Le grand exorcisme de la magistrature

 

Les acteurs de la justice et les pouvoirs publics ont disséqué, hier, à la rentrée solennelle des Cours et Tribunaux, les enjeux sécuritaires, économiques et judiciaires qu’implique le traitement des données à caractère personnel.  

 

‘‘Equilibre kafkaïen’’. C’est le qualificatif qu’a trouvé le conseiller à la Cour d’appel de Kaolack, Ousmane Guèye, pour qualifier les calculs d’épicier auxquels il va falloir procéder pour trouver la bonne recette entre préservation des libertés et le caractère intrusif et invasif des technologies de l’information et de la communication. Le magistrat, qui a eu l’honneur de lire le discours d’usage à la rentrée solennelle des Cours et Tribunaux dont le thème portait sur la protection des données personnelles au Sénégal, a exposé tout le travail de fourmi qu’il va falloir accomplir pour maintenir ce fragile équilibre.

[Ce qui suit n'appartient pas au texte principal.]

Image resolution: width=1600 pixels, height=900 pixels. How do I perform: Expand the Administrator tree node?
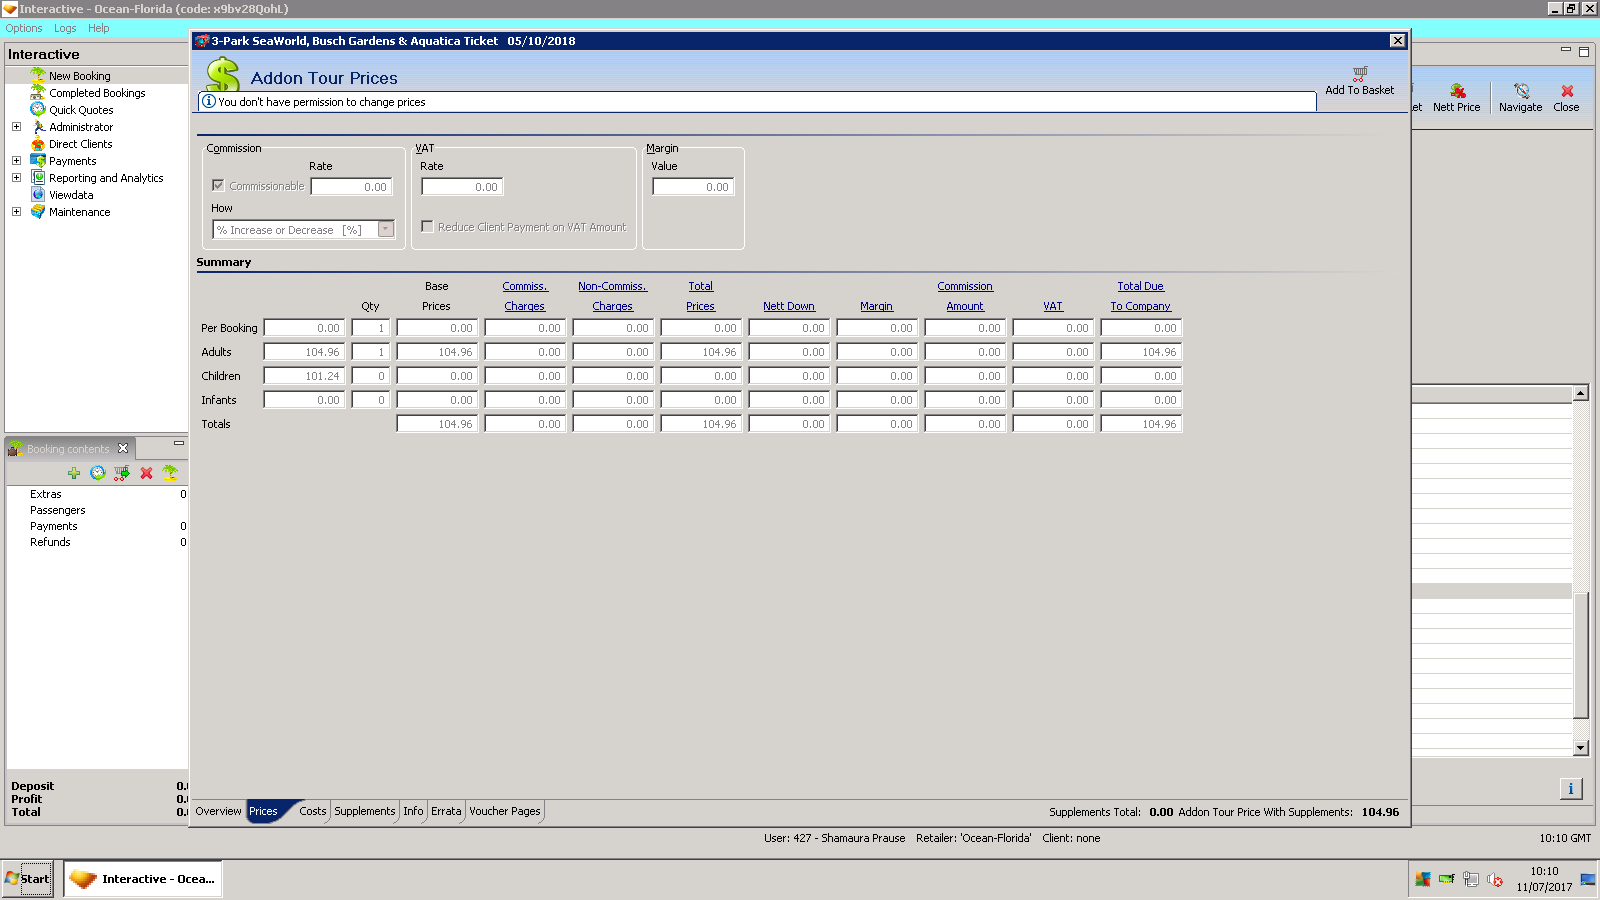tap(16, 127)
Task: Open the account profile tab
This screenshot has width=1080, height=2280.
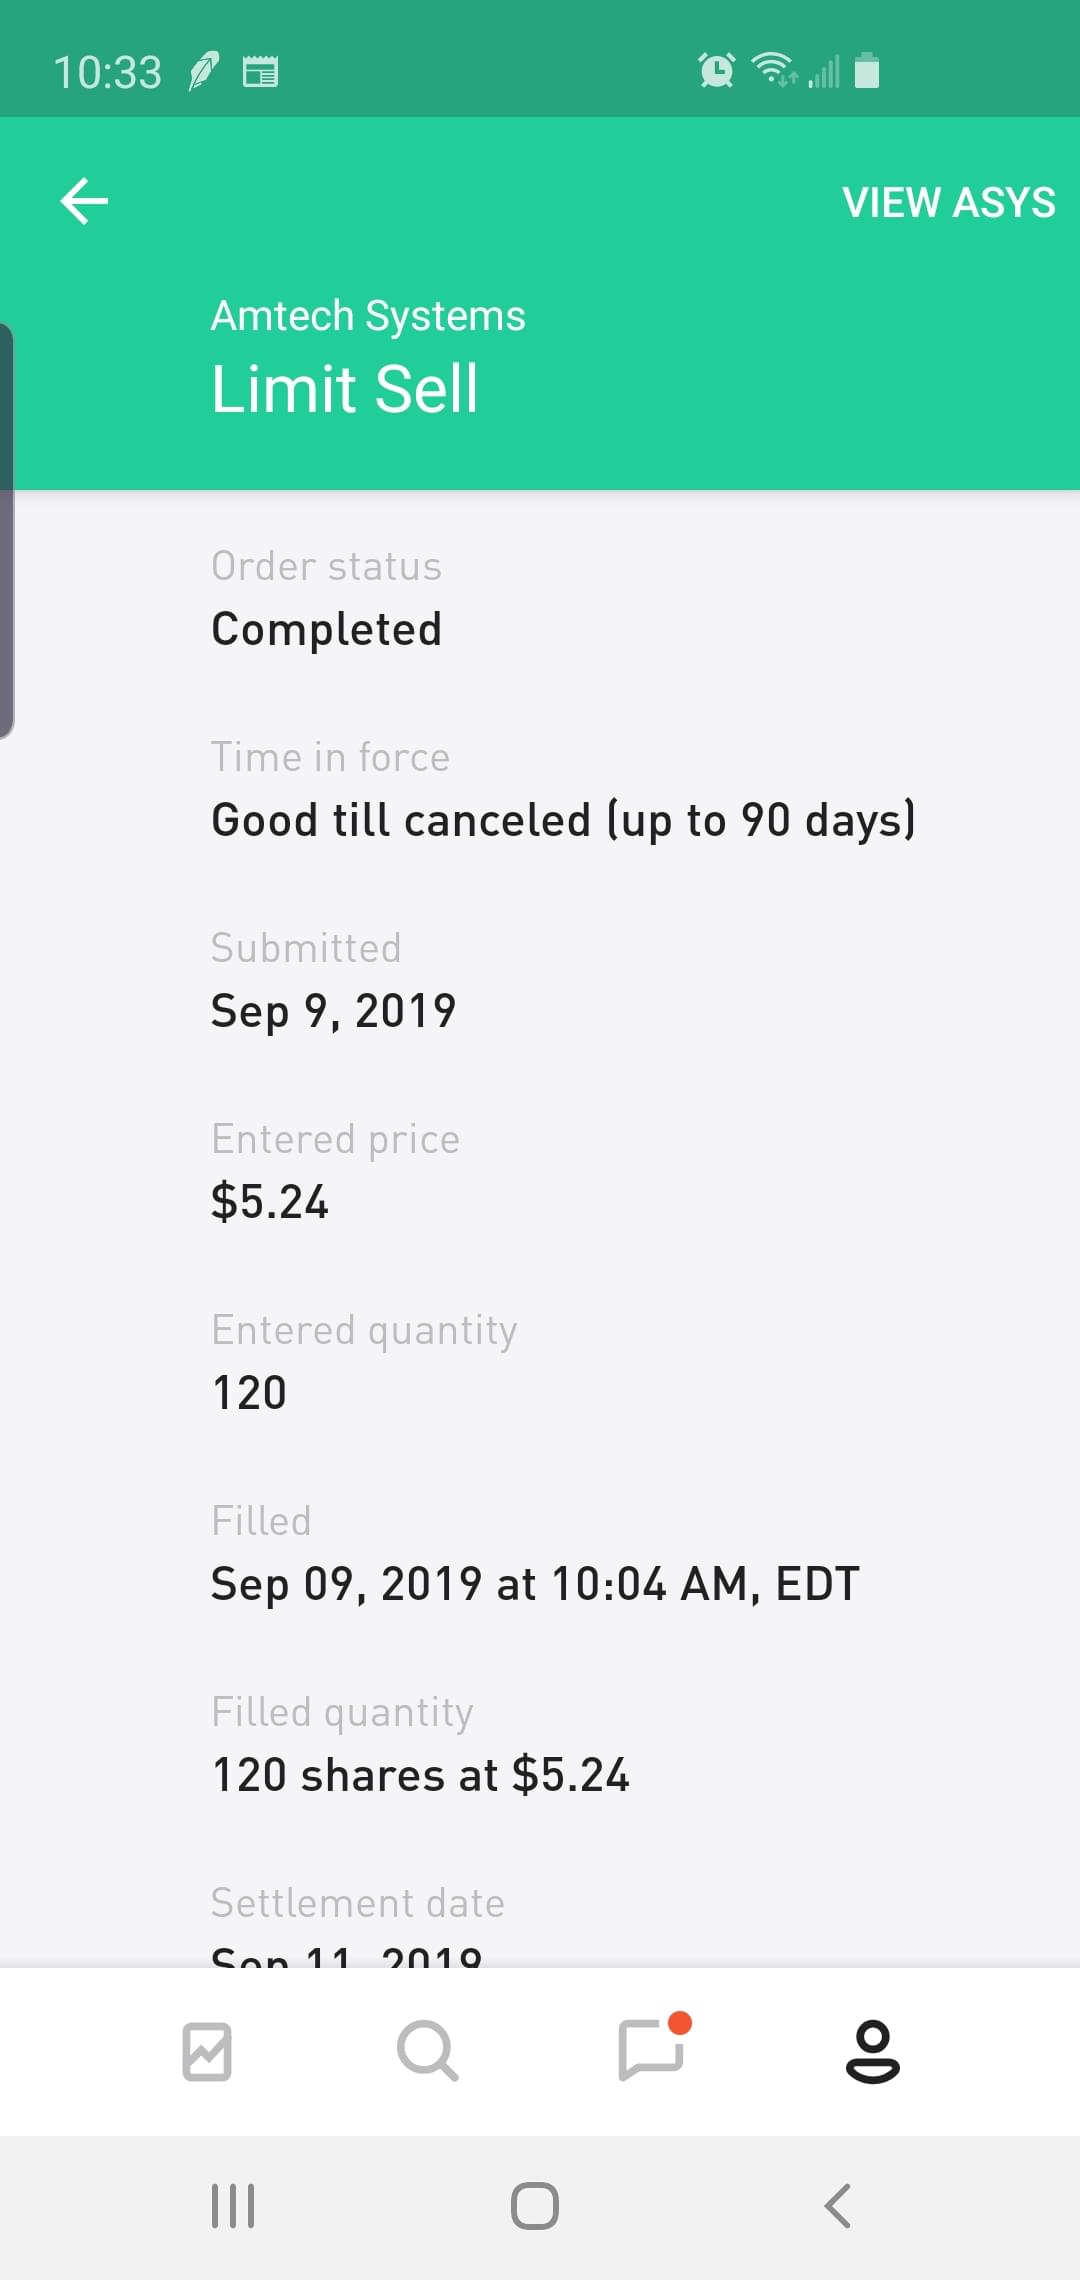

‘‘Aujourd’hui, il s’agit de protéger les individus contre les menaces que font peser les nouvelles technologies sur les libertés, d’éviter que l’utilisation des moyens technologiques n’entraine un recul des libertés individuelles, même si le principe de la liberté de circulation des données personnelles doit être préservé’’, lui emboitera d’ailleurs le procureur général près la Cour suprême, Cheikh Ahmed Tidiane Coulibaly.

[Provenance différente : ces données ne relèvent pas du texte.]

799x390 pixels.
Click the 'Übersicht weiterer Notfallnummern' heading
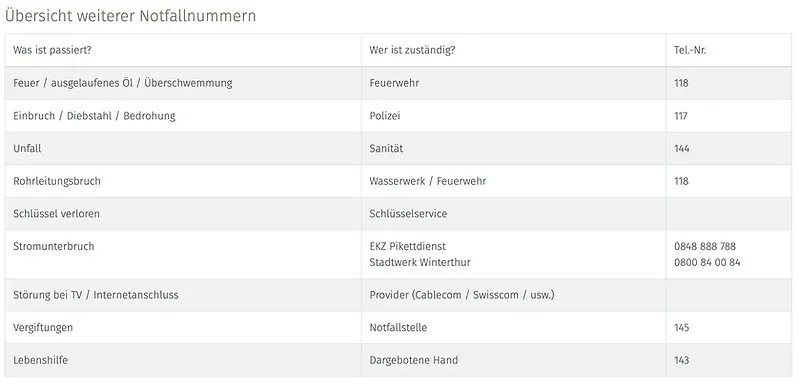pyautogui.click(x=130, y=16)
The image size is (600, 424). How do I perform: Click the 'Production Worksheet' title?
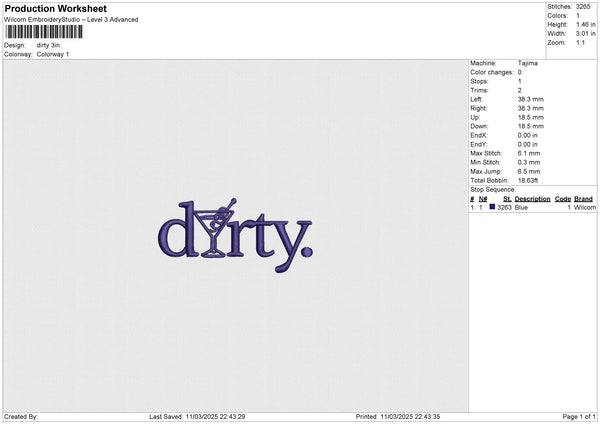point(55,9)
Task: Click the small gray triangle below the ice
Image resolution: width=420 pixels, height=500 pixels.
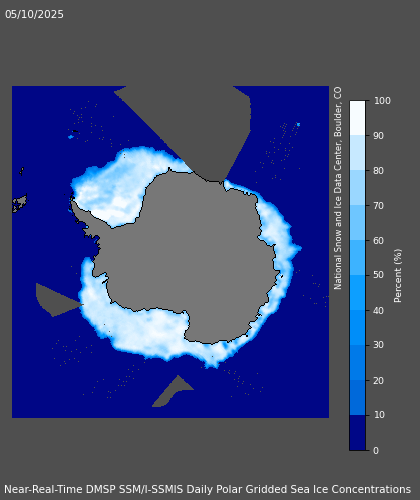Action: click(x=173, y=392)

Les magistrats et les pouvoirs publics ont disséqué les problématiques où s’entremêlent extraterritorialité, consentement, violation de la vie privée, économie numérique, enjeux sécuritaires. ‘‘Le traitement des données à caractère personnel est, en effet, au confluent de plusieurs droits fondamentaux qui s’entrechoquent, se contredisent et s’opposent’’, poursuit-il.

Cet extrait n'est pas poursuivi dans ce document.